Many leaders I meet have mixed feelings when they get to the top. Initially they feel excited, energized and confident about the challenges ahead. However, within weeks or months they end up feeling isolated, lonely and anxious in their new role. These feelings are sometimes compounded by what psychologists call the “imposter syndrome” which arises when people experience self-doubt and feelings of not being up to the demands of the job.

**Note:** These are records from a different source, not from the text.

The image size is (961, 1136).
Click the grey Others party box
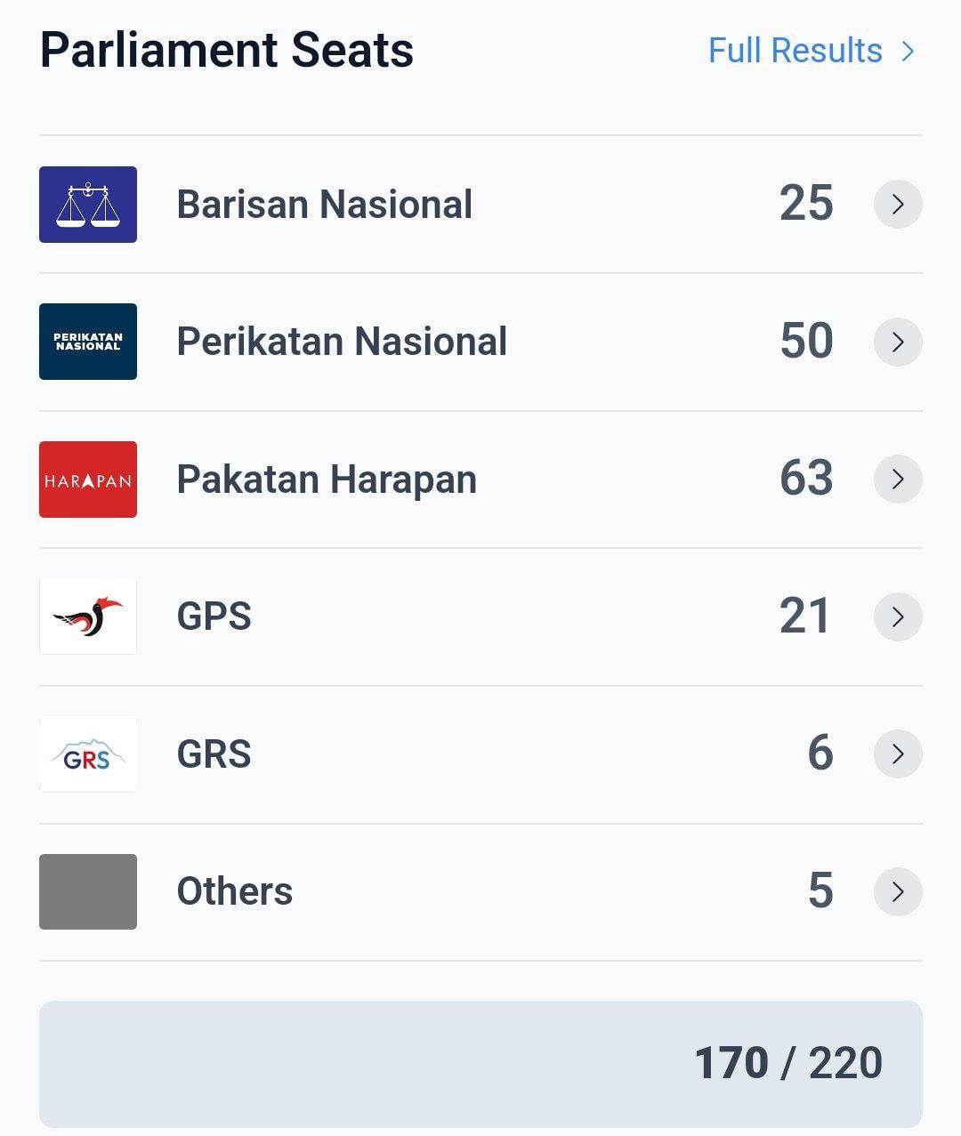pos(88,891)
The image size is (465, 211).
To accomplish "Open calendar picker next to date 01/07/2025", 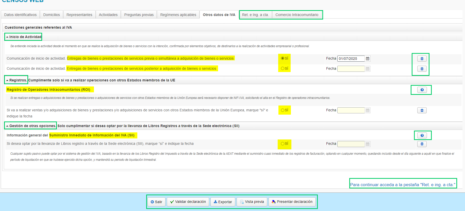I will pos(368,59).
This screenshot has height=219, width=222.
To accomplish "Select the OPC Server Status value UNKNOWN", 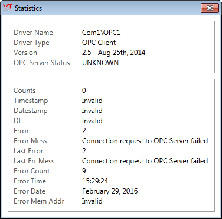I will [x=100, y=63].
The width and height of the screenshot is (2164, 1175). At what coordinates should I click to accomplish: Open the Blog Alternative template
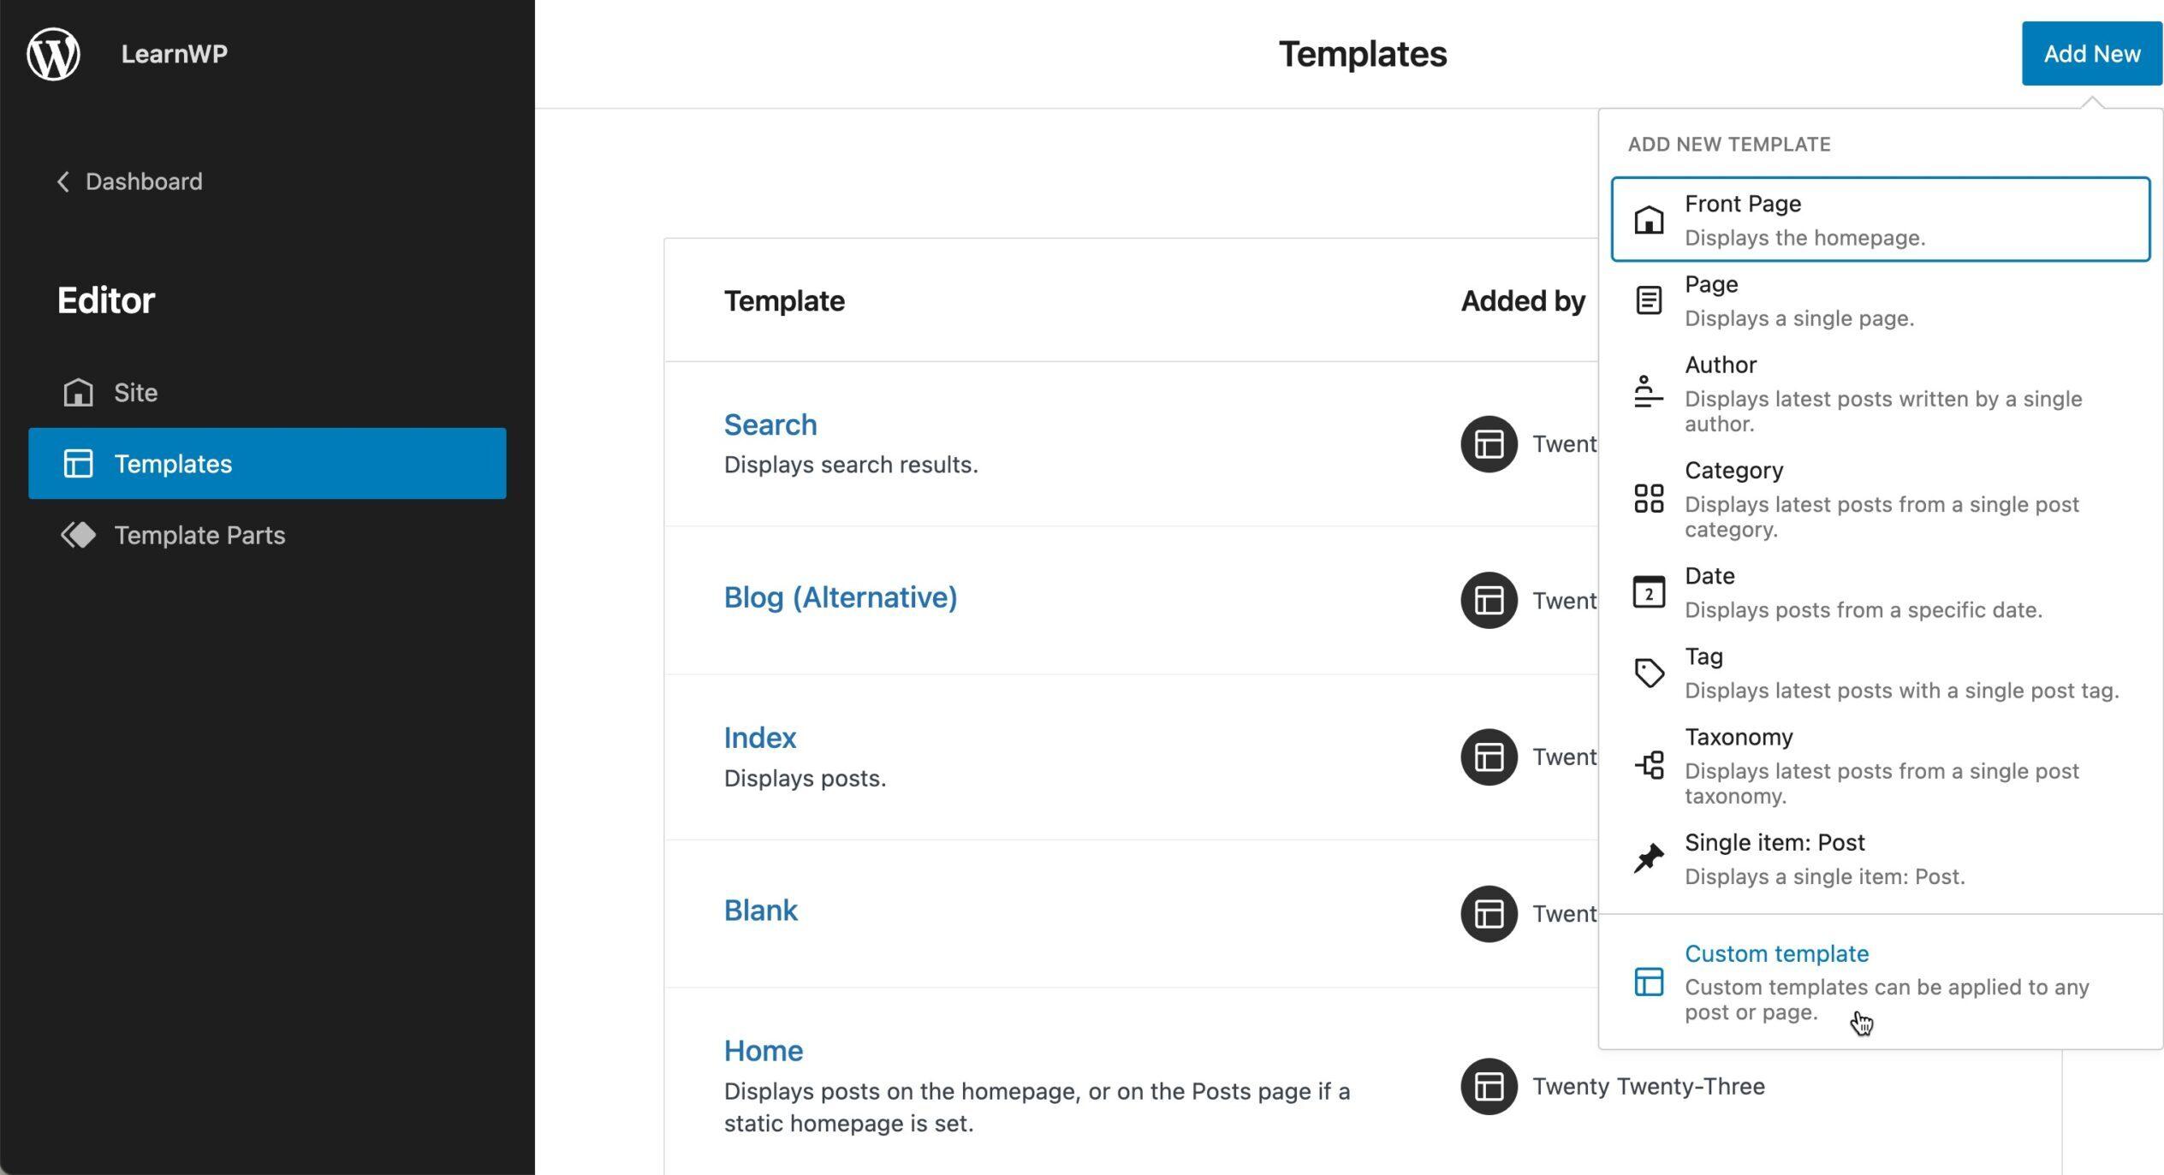click(x=841, y=596)
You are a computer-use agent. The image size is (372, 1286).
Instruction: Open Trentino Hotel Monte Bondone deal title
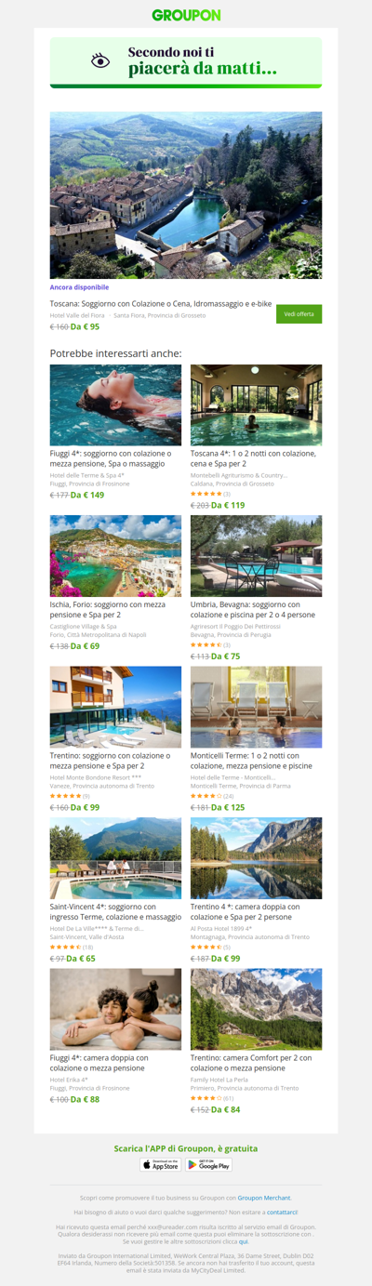point(112,762)
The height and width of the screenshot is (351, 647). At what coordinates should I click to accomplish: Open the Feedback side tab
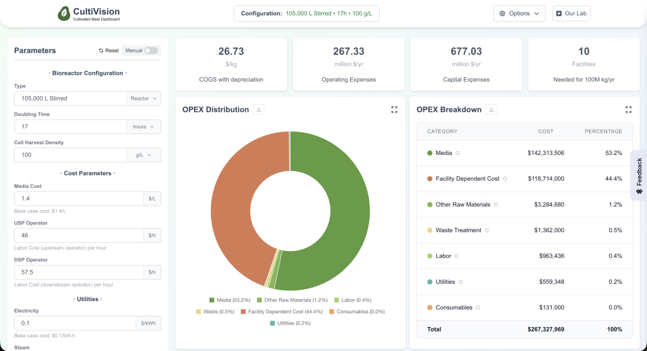639,175
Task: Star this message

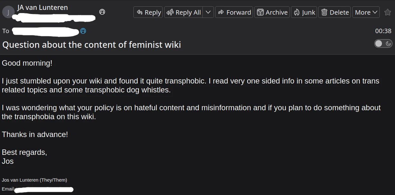Action: pyautogui.click(x=387, y=12)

Leaders need to acknowledge and tackle these feelings before they undermine their effectiveness, but many don’t know where to start. Here are 4 steps leaders can take to combat doubts and fears arising from a move into a more senior role.
- Talk about it
The biggest mistake leaders make is to think they’re the only ones who feel self-doubt or that it is associated with a flawed or weak character. This causes leaders to clam up and keep it a secret, hoping it will go away. However, openly discussing these feelings with others is the first step in combatting its effects on you and winning back control over these negative emotions. Although it is typically unwise to generalize behaviours across genders, my experience suggests that men are often less likely to open up easily about feelings they associate with weakness or vulnerability as this runs contrary to the “tough guy” mental model they’ve learned during their formative years.
- Build support
The most effective leaders seek out assistance from a coach, mentor, trusted colleague and/or family member they can open up and be honest with. A good development partner will listen and provide non-judgemental support and advice, enabling you to boost your inner voice of possibility and silence your voices of self-doubt and criticism. It makes sense to have several of these champions and partners as they often play different and complementary roles and can contribute different insights and skills to help you.
- Involve your team
One of the biggest pitfalls of leaders is to try to do everything themselves and to overlook the talents and ideas of their team and broader workforce. Many leaders become highly controlling and rarely delegate genuine responsibility to others. This overstretches them and results in heightened anxiety and self-doubt, creating a vicious spiral of declining mental capacity, wellbeing and confidence.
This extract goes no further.